• **Exercise**: For the entries below, print exactly the lines between the line holding "This screenshot has width=258, height=201." and the line holding "Click the red delete page button", inclusive, and nothing else.

Collection entries
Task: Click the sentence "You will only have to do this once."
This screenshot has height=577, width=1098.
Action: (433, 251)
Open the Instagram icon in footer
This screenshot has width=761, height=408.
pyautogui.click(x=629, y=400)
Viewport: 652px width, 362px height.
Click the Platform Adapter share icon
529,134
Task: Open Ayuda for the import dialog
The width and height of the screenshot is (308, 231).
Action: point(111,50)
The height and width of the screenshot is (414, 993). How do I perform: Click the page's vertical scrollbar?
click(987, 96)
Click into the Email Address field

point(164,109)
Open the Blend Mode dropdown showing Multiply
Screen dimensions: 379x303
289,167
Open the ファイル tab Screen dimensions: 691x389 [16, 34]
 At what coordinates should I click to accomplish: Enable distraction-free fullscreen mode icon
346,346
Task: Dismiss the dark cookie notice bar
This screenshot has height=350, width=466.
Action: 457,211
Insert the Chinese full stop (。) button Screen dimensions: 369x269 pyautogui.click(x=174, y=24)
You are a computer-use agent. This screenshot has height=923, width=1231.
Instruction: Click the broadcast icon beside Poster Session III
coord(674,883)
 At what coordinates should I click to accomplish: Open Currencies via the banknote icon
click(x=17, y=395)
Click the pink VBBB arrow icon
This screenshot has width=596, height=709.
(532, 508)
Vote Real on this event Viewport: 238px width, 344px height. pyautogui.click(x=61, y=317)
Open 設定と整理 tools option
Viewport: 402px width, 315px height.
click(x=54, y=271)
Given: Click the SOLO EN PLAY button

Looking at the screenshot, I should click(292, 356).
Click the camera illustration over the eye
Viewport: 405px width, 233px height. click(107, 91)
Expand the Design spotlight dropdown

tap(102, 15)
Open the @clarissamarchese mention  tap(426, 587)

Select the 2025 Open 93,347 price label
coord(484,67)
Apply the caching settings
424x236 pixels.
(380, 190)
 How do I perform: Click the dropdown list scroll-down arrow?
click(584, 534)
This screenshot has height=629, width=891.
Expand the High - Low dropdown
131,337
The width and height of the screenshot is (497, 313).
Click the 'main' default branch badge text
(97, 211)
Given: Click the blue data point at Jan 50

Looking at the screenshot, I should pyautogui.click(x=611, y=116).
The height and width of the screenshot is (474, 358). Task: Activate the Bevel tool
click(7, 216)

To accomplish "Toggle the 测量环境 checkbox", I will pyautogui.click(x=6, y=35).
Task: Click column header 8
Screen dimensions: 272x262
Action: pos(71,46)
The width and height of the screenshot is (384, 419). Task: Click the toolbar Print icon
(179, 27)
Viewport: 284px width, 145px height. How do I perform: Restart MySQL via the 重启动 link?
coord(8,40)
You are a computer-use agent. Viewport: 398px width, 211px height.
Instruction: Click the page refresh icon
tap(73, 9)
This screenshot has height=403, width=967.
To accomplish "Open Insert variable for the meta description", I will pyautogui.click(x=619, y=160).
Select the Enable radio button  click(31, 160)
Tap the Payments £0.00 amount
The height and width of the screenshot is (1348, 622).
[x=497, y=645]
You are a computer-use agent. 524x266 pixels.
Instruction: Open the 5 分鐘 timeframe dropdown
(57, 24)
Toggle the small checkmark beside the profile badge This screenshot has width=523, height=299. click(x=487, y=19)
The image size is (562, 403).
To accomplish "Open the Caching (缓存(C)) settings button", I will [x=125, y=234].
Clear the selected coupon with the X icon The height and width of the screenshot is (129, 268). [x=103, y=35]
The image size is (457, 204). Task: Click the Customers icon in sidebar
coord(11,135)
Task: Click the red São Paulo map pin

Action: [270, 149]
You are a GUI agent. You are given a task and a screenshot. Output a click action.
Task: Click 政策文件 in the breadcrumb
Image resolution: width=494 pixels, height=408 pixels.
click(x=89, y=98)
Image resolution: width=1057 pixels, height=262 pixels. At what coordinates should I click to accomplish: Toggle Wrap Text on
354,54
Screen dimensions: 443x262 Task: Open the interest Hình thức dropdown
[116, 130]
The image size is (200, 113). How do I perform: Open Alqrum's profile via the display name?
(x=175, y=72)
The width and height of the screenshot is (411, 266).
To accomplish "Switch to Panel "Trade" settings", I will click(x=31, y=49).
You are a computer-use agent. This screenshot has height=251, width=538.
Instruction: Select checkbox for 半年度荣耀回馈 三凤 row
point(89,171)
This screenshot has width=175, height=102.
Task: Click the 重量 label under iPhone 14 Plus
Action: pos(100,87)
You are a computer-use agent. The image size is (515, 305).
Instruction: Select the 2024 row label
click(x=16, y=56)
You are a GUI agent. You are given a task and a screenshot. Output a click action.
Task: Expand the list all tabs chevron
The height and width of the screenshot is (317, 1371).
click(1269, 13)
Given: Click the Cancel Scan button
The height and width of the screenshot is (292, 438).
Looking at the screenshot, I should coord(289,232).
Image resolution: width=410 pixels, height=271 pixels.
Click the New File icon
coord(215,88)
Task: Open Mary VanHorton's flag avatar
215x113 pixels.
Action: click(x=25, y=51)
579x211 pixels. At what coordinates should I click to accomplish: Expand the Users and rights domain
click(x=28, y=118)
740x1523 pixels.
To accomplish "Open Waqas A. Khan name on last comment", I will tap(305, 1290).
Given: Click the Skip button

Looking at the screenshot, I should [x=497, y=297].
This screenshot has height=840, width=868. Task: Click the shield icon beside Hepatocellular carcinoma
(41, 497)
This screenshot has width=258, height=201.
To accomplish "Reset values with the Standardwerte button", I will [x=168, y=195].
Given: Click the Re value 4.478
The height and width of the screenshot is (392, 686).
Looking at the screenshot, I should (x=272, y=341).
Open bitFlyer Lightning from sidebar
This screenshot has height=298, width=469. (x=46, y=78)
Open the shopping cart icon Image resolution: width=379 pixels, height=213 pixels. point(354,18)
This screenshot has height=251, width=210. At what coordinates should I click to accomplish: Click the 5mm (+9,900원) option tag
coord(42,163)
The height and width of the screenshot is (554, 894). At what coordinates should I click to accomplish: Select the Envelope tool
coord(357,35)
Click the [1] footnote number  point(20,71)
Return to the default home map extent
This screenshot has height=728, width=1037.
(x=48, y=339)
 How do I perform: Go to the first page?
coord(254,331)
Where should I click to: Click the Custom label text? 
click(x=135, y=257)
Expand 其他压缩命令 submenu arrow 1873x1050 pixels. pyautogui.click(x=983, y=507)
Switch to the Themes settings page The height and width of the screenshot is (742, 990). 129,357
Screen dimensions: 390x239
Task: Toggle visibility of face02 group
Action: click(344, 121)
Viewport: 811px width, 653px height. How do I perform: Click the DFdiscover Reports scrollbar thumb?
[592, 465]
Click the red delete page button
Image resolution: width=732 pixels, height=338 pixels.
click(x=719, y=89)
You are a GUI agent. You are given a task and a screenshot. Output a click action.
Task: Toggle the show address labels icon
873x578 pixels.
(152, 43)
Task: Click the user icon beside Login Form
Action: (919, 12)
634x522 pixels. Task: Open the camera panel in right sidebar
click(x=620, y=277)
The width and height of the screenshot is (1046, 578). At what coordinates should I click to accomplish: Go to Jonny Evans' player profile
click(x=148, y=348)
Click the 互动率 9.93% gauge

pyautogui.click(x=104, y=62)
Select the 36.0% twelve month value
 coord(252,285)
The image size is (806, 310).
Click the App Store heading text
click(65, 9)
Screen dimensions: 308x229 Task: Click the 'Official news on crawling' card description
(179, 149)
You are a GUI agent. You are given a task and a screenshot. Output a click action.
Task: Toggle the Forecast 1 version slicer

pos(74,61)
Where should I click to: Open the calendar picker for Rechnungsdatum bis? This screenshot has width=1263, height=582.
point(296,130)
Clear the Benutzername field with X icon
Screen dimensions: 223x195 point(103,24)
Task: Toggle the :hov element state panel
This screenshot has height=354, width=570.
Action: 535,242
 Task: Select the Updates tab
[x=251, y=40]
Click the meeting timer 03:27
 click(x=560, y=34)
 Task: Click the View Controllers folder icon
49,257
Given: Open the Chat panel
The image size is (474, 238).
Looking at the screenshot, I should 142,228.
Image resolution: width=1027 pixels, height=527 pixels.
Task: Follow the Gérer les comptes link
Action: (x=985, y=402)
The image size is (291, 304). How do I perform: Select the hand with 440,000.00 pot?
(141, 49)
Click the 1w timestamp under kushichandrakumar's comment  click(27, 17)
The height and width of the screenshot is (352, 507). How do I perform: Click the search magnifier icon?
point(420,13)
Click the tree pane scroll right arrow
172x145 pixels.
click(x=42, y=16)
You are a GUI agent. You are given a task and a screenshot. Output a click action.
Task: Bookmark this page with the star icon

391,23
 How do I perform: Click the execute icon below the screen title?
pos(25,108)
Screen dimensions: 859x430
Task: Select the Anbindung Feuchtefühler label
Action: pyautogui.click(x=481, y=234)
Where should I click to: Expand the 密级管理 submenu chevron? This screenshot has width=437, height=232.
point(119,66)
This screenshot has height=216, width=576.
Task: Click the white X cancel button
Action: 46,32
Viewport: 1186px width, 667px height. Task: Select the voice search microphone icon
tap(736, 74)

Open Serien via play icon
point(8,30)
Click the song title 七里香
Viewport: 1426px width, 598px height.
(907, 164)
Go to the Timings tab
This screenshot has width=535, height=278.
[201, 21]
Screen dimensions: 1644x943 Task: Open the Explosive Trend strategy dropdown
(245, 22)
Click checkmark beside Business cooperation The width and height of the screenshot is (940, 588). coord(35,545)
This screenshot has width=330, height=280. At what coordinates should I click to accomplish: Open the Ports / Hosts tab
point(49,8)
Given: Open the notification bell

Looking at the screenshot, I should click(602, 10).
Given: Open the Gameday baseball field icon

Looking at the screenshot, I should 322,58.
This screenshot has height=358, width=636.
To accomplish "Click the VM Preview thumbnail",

• **Answer below**:
This screenshot has width=258, height=201.
To accomplish "Reset values with the Standardwerte button", I will [x=168, y=195].
Given: Click the Re value 4.478
The height and width of the screenshot is (392, 686).
Looking at the screenshot, I should (x=272, y=341).
Open bitFlyer Lightning from sidebar
This screenshot has height=298, width=469. (x=46, y=78)
Open the shopping cart icon Image resolution: width=379 pixels, height=213 pixels. point(354,18)
This screenshot has height=251, width=210. At what coordinates should I click to accomplish: Click the 5mm (+9,900원) option tag
coord(42,163)
The height and width of the screenshot is (554, 894). At what coordinates should I click to accomplish: Select the Envelope tool
coord(357,35)
Click the [1] footnote number  point(20,71)
Return to the default home map extent
This screenshot has height=728, width=1037.
(x=48, y=339)
 How do I perform: Go to the first page?
coord(254,331)
Where should I click to: Click the Custom label text? 
click(x=135, y=257)
Expand 其他压缩命令 submenu arrow 1873x1050 pixels. pyautogui.click(x=983, y=507)
Switch to the Themes settings page The height and width of the screenshot is (742, 990). 129,357
Screen dimensions: 390x239
Task: Toggle visibility of face02 group
Action: click(344, 121)
Viewport: 811px width, 653px height. How do I perform: Click the DFdiscover Reports scrollbar thumb?
[592, 465]
Click the red delete page button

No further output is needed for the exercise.